Create multiple columns from multiple return value

2019-07-12 18:30发布

问题:

Att, I want to create multiple columns from lambda function's multiple return values in python DataFrame.

Similar with the last line of my demo code.

Is there any way to achieve this?

y = np.random.rand(2,5)
df = pd.DataFrame(y, columns = ["y1", "y2", "y3", "y4", "y5"])
print(df)
def f_polyfit(y1, y2, y3, y4, y5, degree):
    y = [y1, y2, y3, y4, y5]
    x = [1, 2, 3, 4, 5]
    coeffs = np.polyfit(x, y, degree)   
    coeffs = coeffs.tolist()
    # constructe the polynomial formula
    p = np.poly1d(coeffs)
    # fit values, and mean
    y_fit = p(x)                        
    y_avg = np.sum(y)/len(y)          
    ssreg = np.sum((y_fit-y_avg)**2)   
    sstot = np.sum((y - y_avg)**2)  
    R2 = ssreg / sstot
    return coeffs[0], R2
# df["slope"], df["R2"] = zip(df.apply(lambda x:f_polyfit(x["y1"], x["y2"], x["y3"], x["y4"], x["y5"], degree = 1),  axis = 1))

回答1:

One way would be to wrap the return value in pd.Series in order to assign to new dataframe columns.

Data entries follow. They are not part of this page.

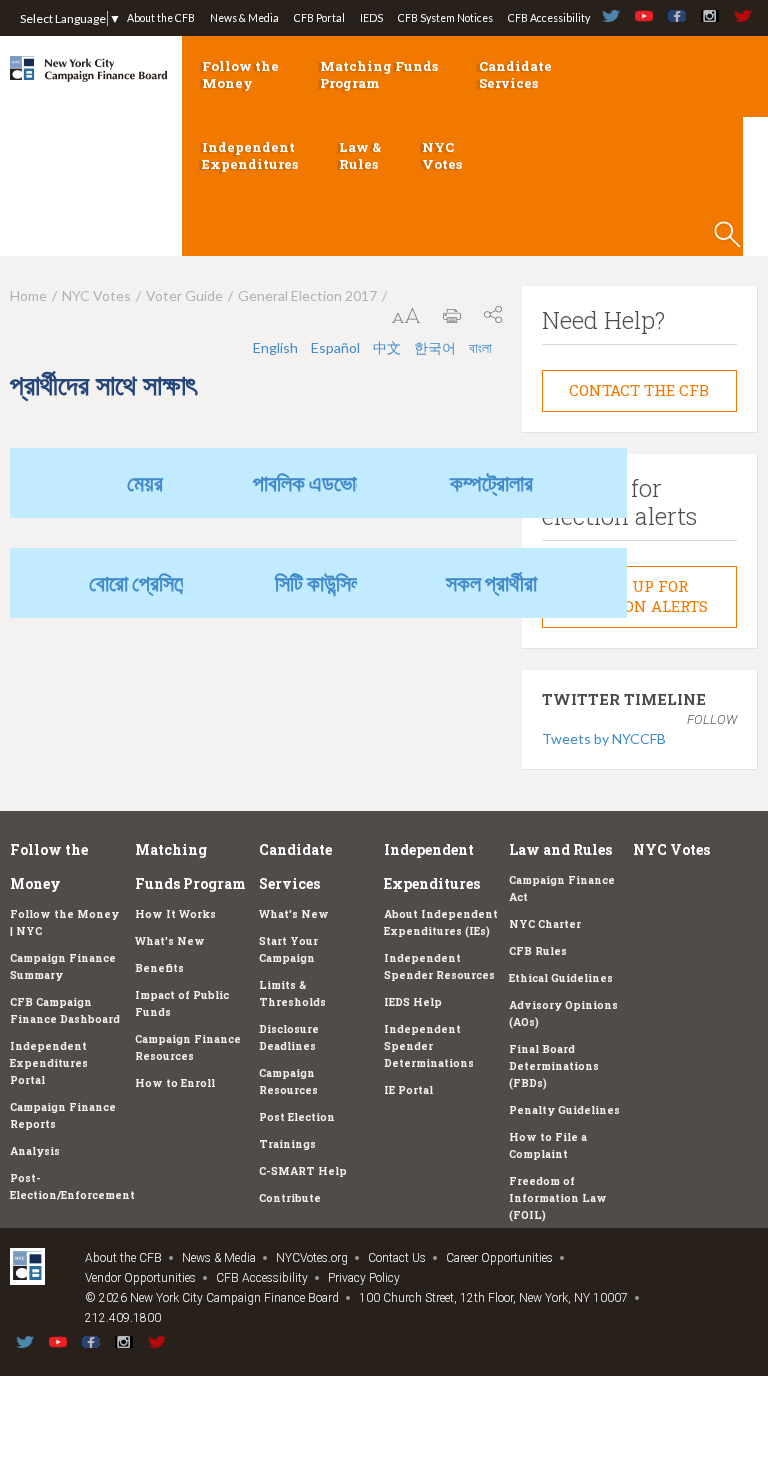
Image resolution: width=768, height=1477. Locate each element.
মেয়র (145, 482)
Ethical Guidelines (561, 978)
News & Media (244, 18)
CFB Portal (319, 18)
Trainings (287, 1144)
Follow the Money (240, 74)
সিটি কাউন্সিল (318, 582)
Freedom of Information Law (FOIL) (558, 1198)
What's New (170, 941)
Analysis (35, 1151)
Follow (712, 719)
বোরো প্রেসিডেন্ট (145, 582)
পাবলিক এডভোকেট (318, 482)
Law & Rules (360, 155)
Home (28, 295)
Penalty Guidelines (564, 1110)
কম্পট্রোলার (491, 482)
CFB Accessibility (549, 18)
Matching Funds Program (379, 74)
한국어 (435, 347)
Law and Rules (560, 849)
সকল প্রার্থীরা (491, 582)
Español (335, 347)
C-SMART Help (303, 1171)
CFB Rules (538, 951)
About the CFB (161, 18)
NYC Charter (545, 924)
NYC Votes (442, 155)
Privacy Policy (364, 1278)
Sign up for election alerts (639, 596)
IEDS (371, 18)
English (275, 347)
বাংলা (480, 347)
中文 (387, 347)
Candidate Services (515, 74)
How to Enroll (175, 1083)
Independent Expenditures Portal (49, 1063)
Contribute (290, 1198)
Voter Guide (184, 295)
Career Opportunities (499, 1258)
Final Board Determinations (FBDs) (554, 1066)
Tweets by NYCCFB (604, 738)
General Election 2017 (307, 295)
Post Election (297, 1117)
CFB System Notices (445, 18)
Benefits (159, 968)
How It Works (175, 914)
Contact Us (397, 1258)
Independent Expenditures (250, 155)
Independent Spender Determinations (429, 1046)
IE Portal (408, 1090)
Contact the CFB (639, 390)
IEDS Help (413, 1002)
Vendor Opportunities (140, 1278)
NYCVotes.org (312, 1258)
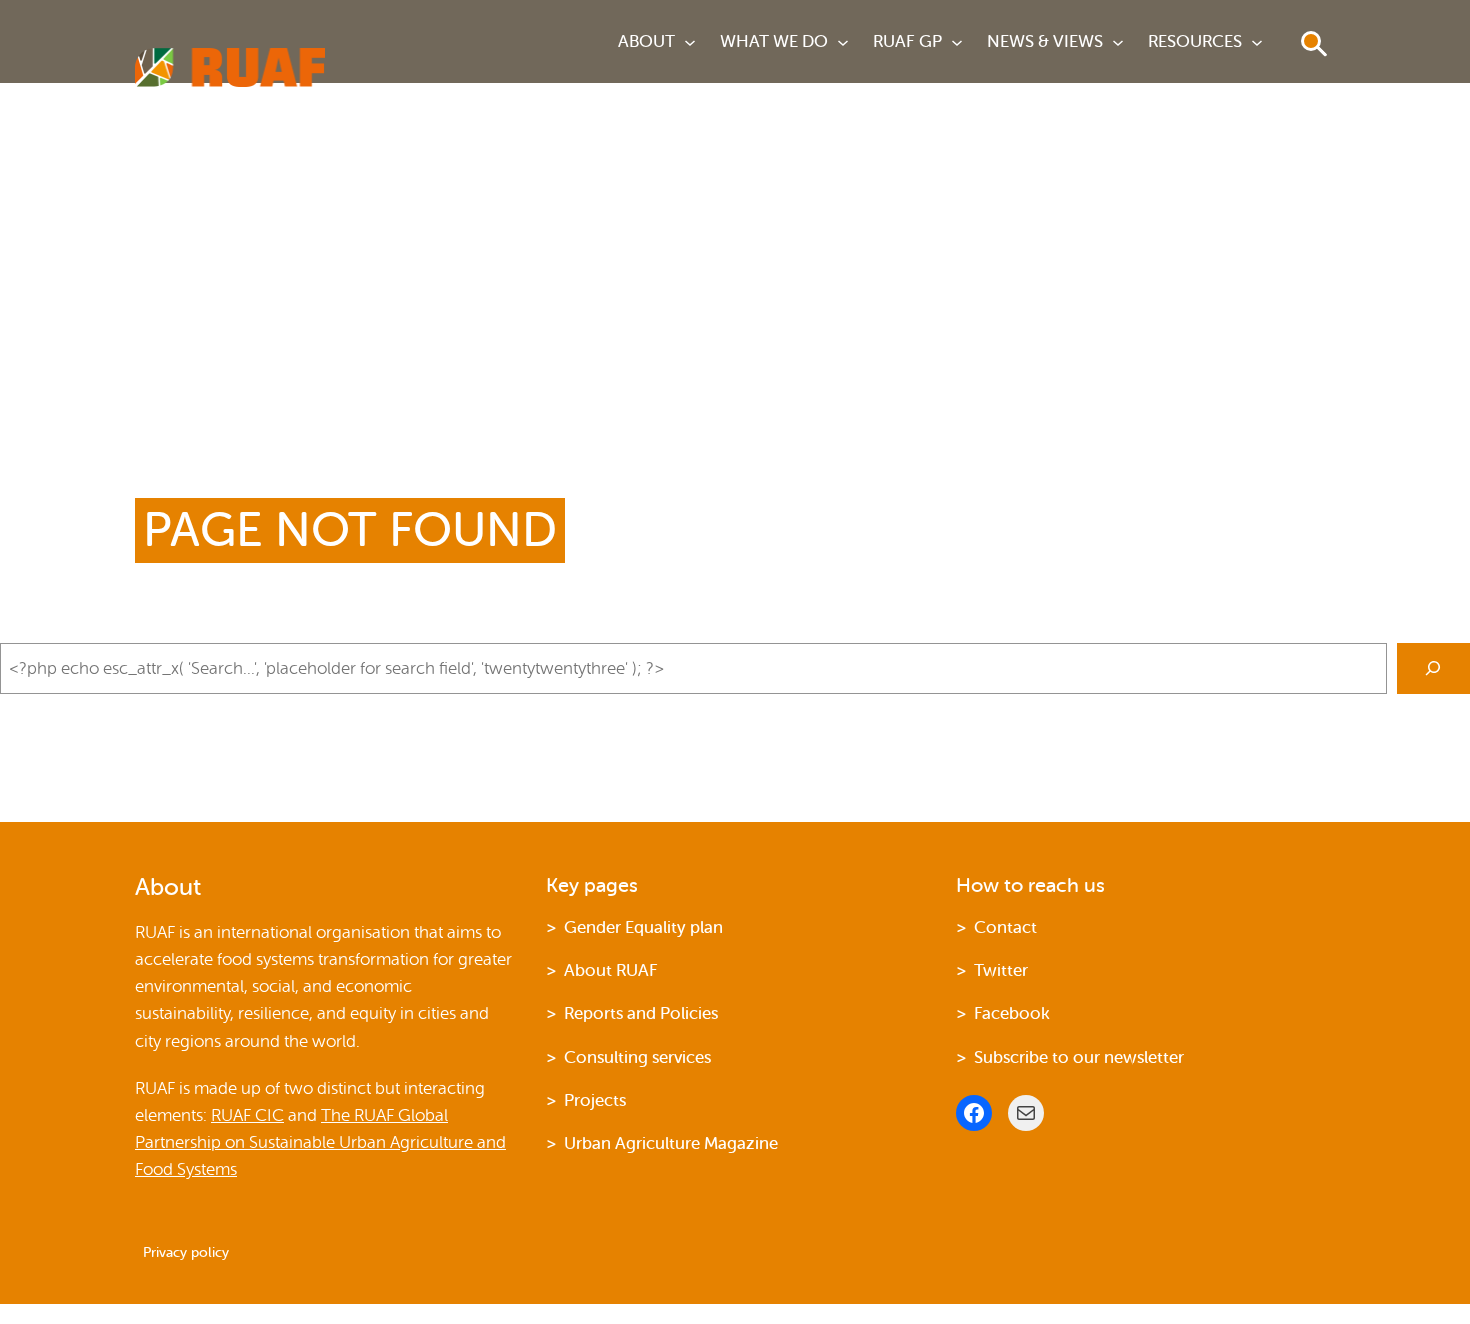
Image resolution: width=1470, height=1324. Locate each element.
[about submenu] (690, 42)
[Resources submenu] (1257, 42)
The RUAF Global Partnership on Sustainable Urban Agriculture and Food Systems (320, 1142)
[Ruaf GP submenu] (957, 42)
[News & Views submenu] (1118, 42)
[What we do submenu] (843, 42)
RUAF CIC (247, 1115)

g = lambda x: pd.Series(f_polyfit(x.y1, x.y2, x.y3, x.y5, x.y5, degree=1))
df[['slope', 'R2']] = df.apply(g, axis=1)


回答2:

The solution is to understand the error message "too many values to unpack." When Python encounters an unpacking expression like:

a,b = x

it iterates over x and assigns the first value to a, the second to b, etc. If x is of exactly length 2 this statement will execute without error, but if x has three elements it will raise "too many values to unpack."

Your last line of code will only work if the iterator produced by the zip() function has EXACTLY two elements. That, apparently, is not the case. It's important to realize that the problem has nothing to do with lambda or dataframes, but with the basics of Python unpacking.